1. An all-terrain wheeled vehicle comprising:
- a frame having a handle assembly extending from a first end thereof, said handle assembly for allowing a person to propel the wheeled vehicle;
- at least one pair of large diameter wheels disposed on opposite sides of the frame;
- a load carrier disposed intermediate the pair of large diameter wheels; and
- a wheel positioning system including a wheel track adjuster for adjustably positioning said wheels a desired distance from each other and a wheel height adjuster for individually adjusting the height of each of the large diameter wheels with respect to the load carrier.
2. The all-terrain wheeled vehicle of
- claim 1, wherein the large diameter wheels have a diameter substantially larger than five feet.
3. The all-terrain wheeled vehicle of
- claim 1, wherein the large diameter wheels include suspension spokes.

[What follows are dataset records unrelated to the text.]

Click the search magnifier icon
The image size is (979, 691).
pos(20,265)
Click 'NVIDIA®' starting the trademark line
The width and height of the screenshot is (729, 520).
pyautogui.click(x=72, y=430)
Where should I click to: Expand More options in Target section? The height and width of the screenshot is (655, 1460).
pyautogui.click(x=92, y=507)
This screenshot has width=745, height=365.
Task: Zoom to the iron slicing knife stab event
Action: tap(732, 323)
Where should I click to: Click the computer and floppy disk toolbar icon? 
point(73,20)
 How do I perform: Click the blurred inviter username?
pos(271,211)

4. The all-terrain wheeled vehicle of
- claim 1, wherein the handle assembly includes two independently height adjustable handle arms.

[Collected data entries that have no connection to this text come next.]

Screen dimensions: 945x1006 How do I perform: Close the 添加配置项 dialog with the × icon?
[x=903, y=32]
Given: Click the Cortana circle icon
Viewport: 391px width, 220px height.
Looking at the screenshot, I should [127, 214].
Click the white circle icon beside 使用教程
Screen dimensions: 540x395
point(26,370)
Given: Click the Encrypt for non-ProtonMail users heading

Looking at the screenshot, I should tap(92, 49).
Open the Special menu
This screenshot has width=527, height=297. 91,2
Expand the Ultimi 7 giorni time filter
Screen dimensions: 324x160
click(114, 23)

5. The all-terrain wheeled vehicle of
- claim 1, wherein the wheel positioning system comprises a pneumatic power supply, a wheel track adjustment pneumatic cylinder, a wheel height adjustment cylinder for each wheel and a pneumatic control system for controlling pneumatic power to each pneumatic cylinder to adjust the relative positions of each wheel with respect to the load carrier and each other.

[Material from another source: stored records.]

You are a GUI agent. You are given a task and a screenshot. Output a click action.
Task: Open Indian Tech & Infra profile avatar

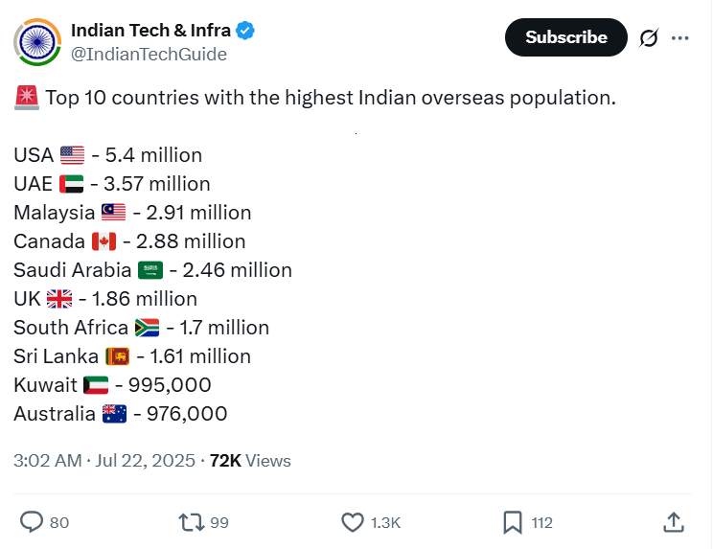pos(37,42)
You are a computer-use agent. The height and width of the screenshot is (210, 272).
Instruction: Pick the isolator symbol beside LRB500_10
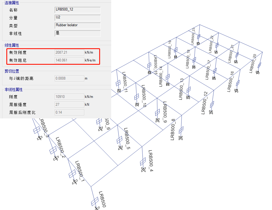click(136, 97)
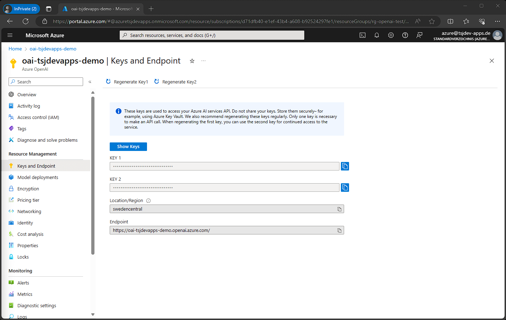Mark resource as favorite with star
Screen dimensions: 506x320
coord(192,61)
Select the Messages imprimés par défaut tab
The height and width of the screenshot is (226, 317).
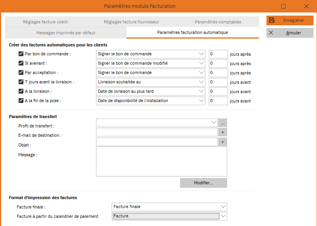[65, 33]
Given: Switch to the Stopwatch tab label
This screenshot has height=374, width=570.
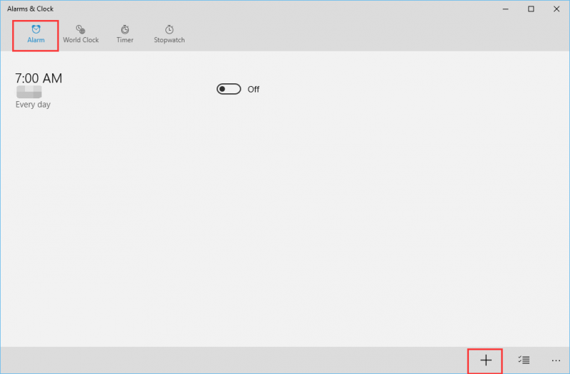Looking at the screenshot, I should pyautogui.click(x=169, y=40).
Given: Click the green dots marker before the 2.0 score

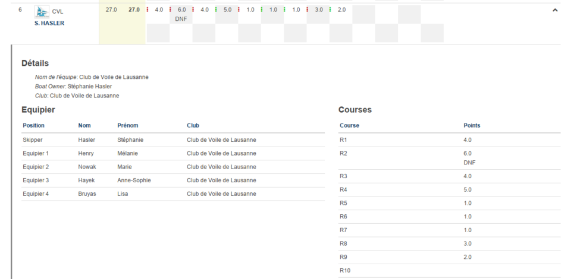Looking at the screenshot, I should pyautogui.click(x=331, y=10).
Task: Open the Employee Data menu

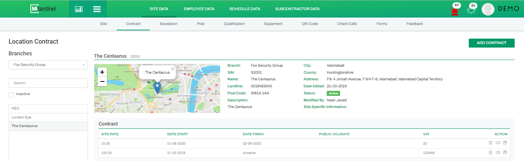Action: point(199,9)
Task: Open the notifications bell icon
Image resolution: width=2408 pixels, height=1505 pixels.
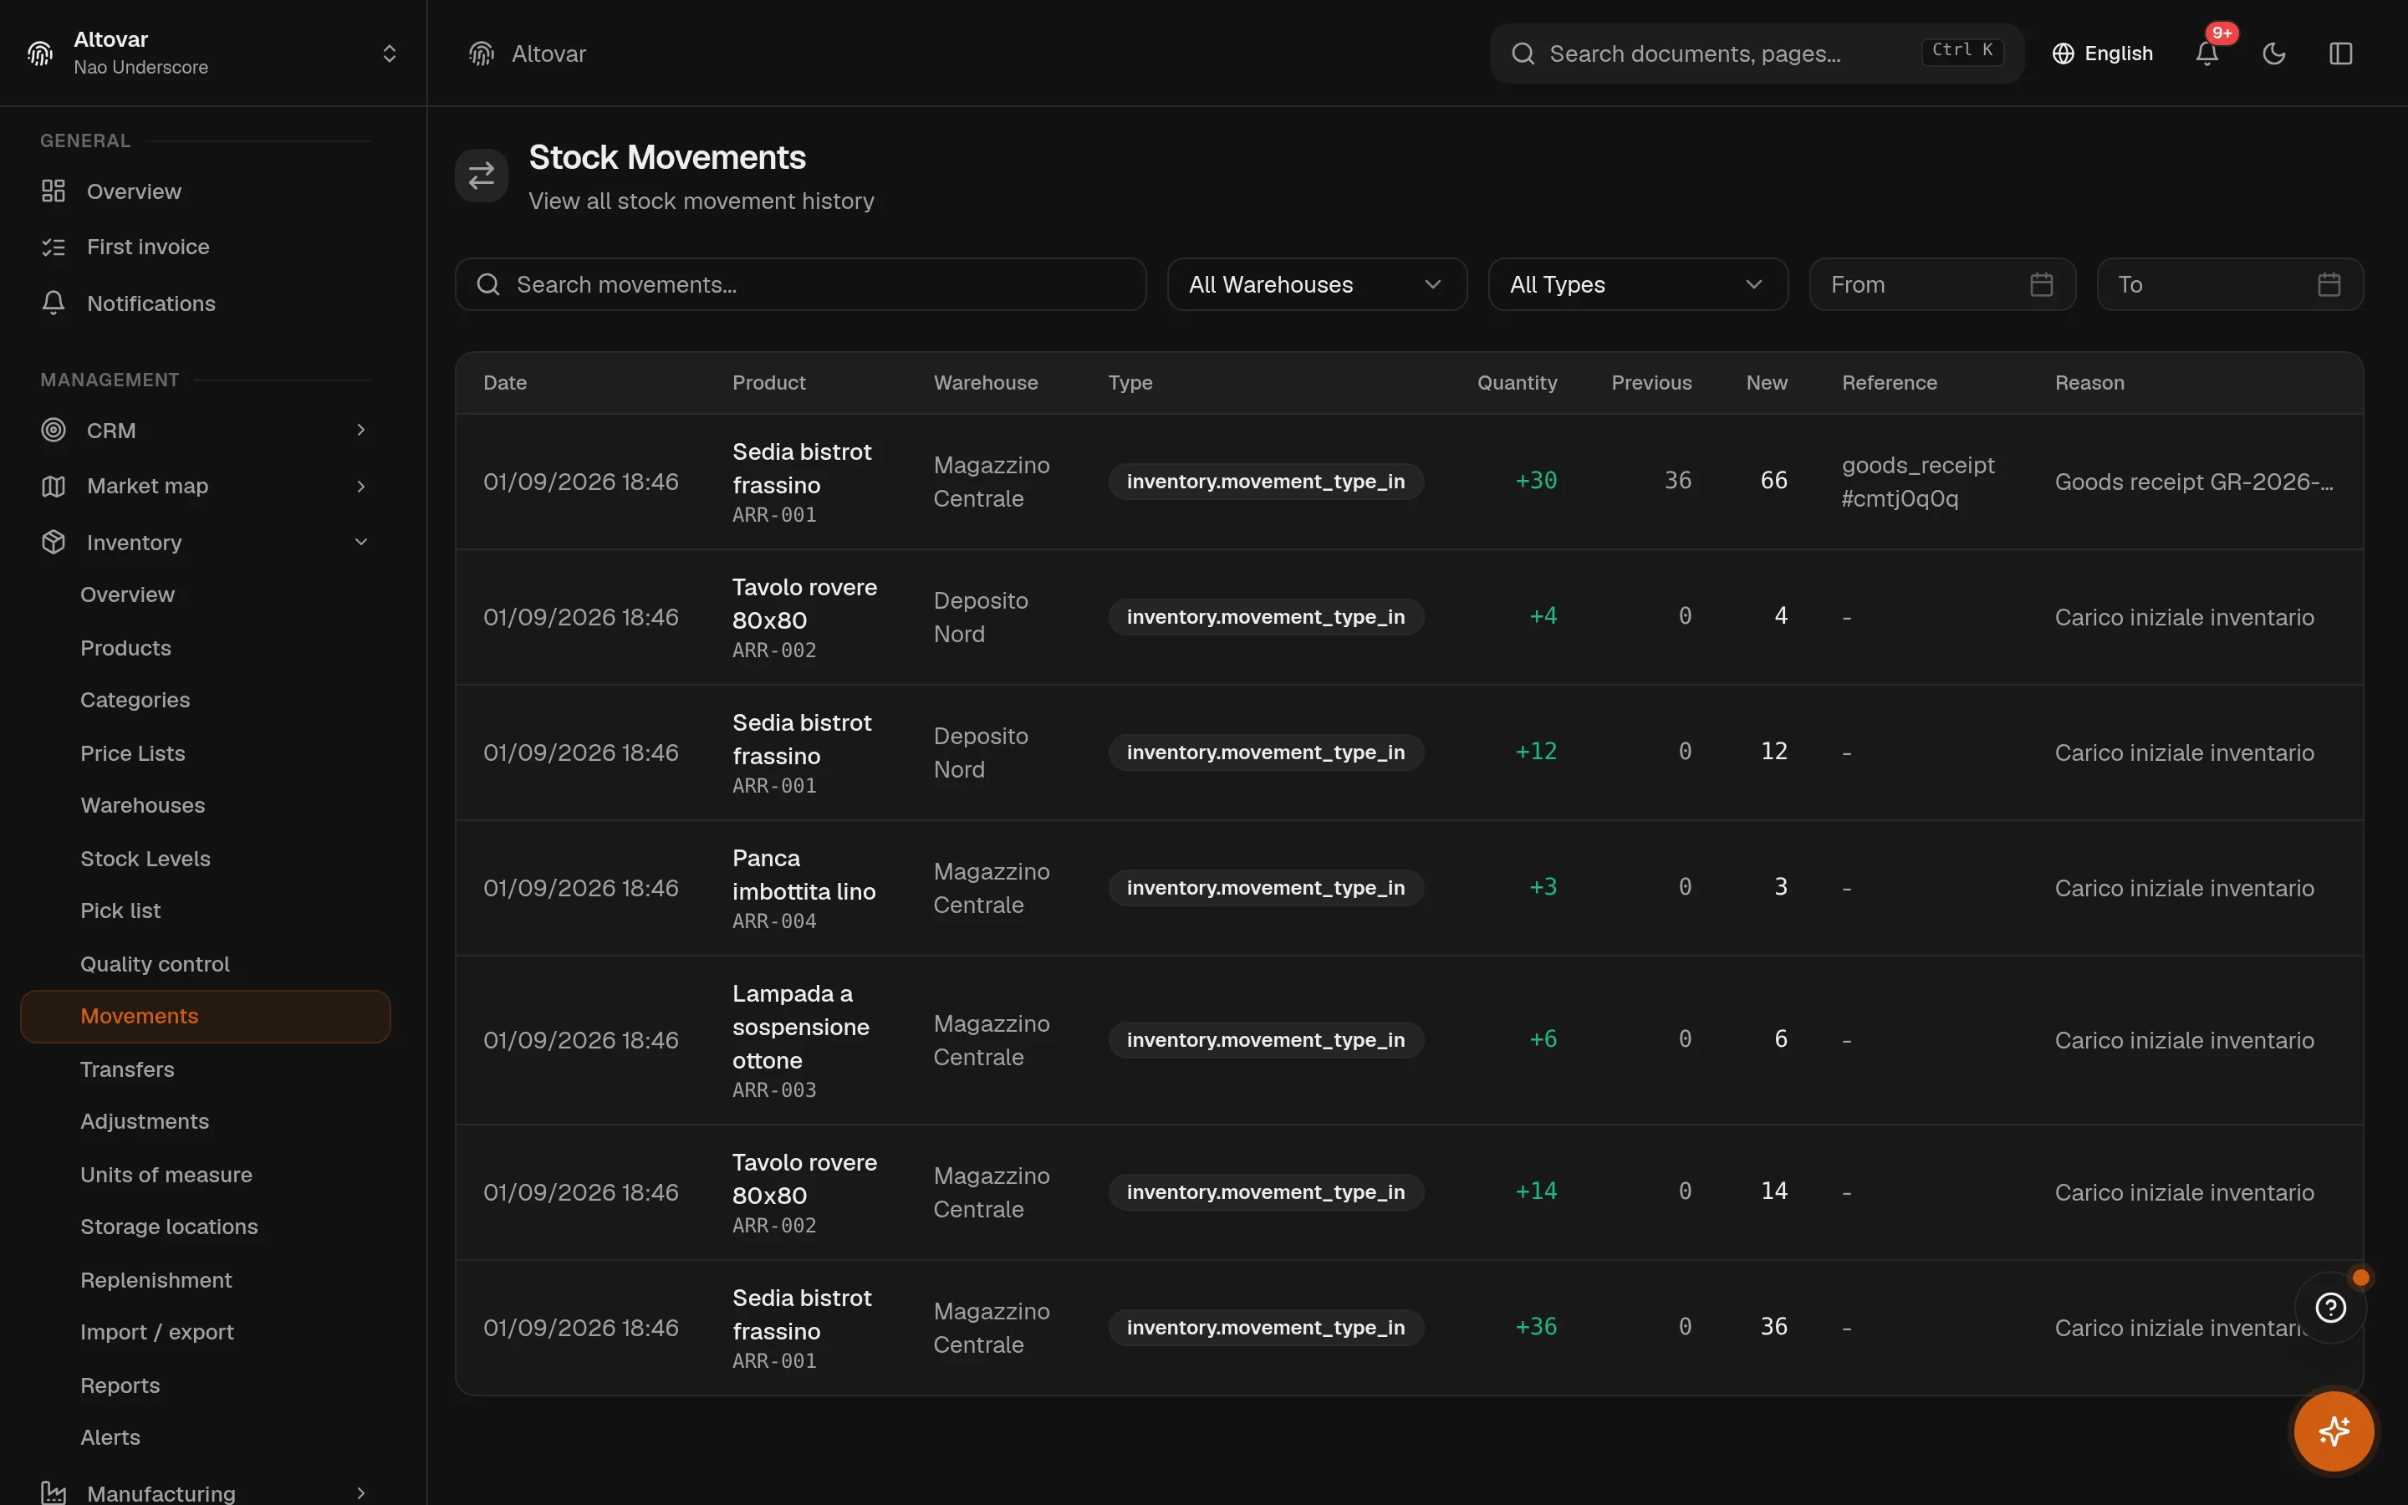Action: 2206,54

6. The all-terrain wheeled vehicle of
- claim 5, wherein the pneumatic power supply includes a high pressure air tank containing a volume of high pressure air.
7. The all-terrain wheeled vehicle of
- claim 5, wherein the pneumatic control system includes a pneumatic valve assembly for directing pneumatic power to each pneumatic cylinder and a controller for controlling the valve assembly.
8. The all-terrain wheeled vehicle of
- claim 7, wherein the controller includes an electric power supply, an electronic valve controller and an operator input device for controlling the electronic valve controller.
9. The all-terrain wheeled vehicle of
- claim 1, wherein the wheel positioning system comprises a manually adjustable wheel track positioner.
10. The all-terrain wheeled vehicle of
- claim 1, wherein the wheel positioning system comprises a manually adjustable wheel height positioning system configured to independently adjust a wheel height of each wheel with respect to said load carrier.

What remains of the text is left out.